A “sponge layer” of 10° width in longitude and 5° in latitude, where weights of the free air–sea coupling increase linearly toward the outside ocean was applied to avoid unrealistic instability near the boundary. Climate variations in the South China Sea, influenced by and may in turn influence ENSO and IOD, were not suppressed in the present study [see also Behera et al. (2006) for the free coupled model sensitivity experiments].

2

We note that another interbasin connection through a relatively slow oceanic process, especially the Indonesian Throughflow, may also play a nonnegligible role (e.g., Meyers 1996)—an interesting issue to be examined further.

3

We note that, using a simple two-predictor regression model based on the equatorial Pacific warm water volume and the Madden–Julian oscillation forcing in the western Pacific, McPhaden et al. (2006) achieved good skill in predicting most of the ENSO events during 1981–2005. This linear model, however, completely failed to predict the pseudo–El Niño in 1994/95 (see their Fig. 3).
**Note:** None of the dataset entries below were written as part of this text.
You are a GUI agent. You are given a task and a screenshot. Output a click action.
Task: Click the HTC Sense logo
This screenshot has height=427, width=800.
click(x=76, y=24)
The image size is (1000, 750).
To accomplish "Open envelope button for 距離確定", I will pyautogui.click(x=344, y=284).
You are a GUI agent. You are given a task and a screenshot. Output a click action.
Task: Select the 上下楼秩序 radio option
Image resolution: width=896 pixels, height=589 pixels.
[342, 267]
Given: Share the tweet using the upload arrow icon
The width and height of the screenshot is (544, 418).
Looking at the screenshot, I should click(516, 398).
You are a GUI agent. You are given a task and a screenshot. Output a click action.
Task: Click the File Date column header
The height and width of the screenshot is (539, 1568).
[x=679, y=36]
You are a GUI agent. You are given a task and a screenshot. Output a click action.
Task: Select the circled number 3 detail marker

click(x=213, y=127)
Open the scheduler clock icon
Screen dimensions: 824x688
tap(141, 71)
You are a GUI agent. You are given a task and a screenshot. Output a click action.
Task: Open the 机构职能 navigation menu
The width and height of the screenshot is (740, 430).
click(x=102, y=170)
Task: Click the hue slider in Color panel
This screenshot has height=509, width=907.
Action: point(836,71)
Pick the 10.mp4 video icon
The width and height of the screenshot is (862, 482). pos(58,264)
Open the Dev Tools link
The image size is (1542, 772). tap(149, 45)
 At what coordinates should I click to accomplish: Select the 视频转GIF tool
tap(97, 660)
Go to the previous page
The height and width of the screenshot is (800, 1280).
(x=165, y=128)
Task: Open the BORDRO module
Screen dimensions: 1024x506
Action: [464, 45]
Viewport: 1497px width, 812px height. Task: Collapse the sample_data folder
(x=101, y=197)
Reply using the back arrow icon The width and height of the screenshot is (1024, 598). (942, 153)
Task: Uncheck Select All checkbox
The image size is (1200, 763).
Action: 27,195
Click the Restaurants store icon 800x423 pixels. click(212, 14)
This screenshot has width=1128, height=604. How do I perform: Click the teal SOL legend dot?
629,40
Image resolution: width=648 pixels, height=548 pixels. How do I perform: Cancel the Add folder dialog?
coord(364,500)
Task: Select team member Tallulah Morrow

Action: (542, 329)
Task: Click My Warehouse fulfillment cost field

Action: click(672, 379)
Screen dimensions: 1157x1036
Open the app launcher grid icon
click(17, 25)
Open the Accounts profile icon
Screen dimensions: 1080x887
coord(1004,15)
This appears to support our finding here.

4

The prediction of the 1997 IOD was less successful owing to systematic model biases and bad initial conditions (Luo et al. 2005a, 2007). Besides, the warm intraseasonal event in 1997 boreal spring caused warm subsurface initial conditions, leading to false alarms of a negative IOD for the predictions at midlead times (orange lines in Figs. 6c and 6d).

5

It is interesting to note that one recent study based on a similar perfect model experiment using the Geophysical Fluid Dynamics Laboratory (GFDL) coupled model (Song et al. 2008) found that predictable IOD in that model is largely preconditioned by the tropical Pacific subsurface signal, while the internal subsurface memory in the Indian Ocean plays a little role. Further model intercomparison study might be helpful to understand the discrepancy.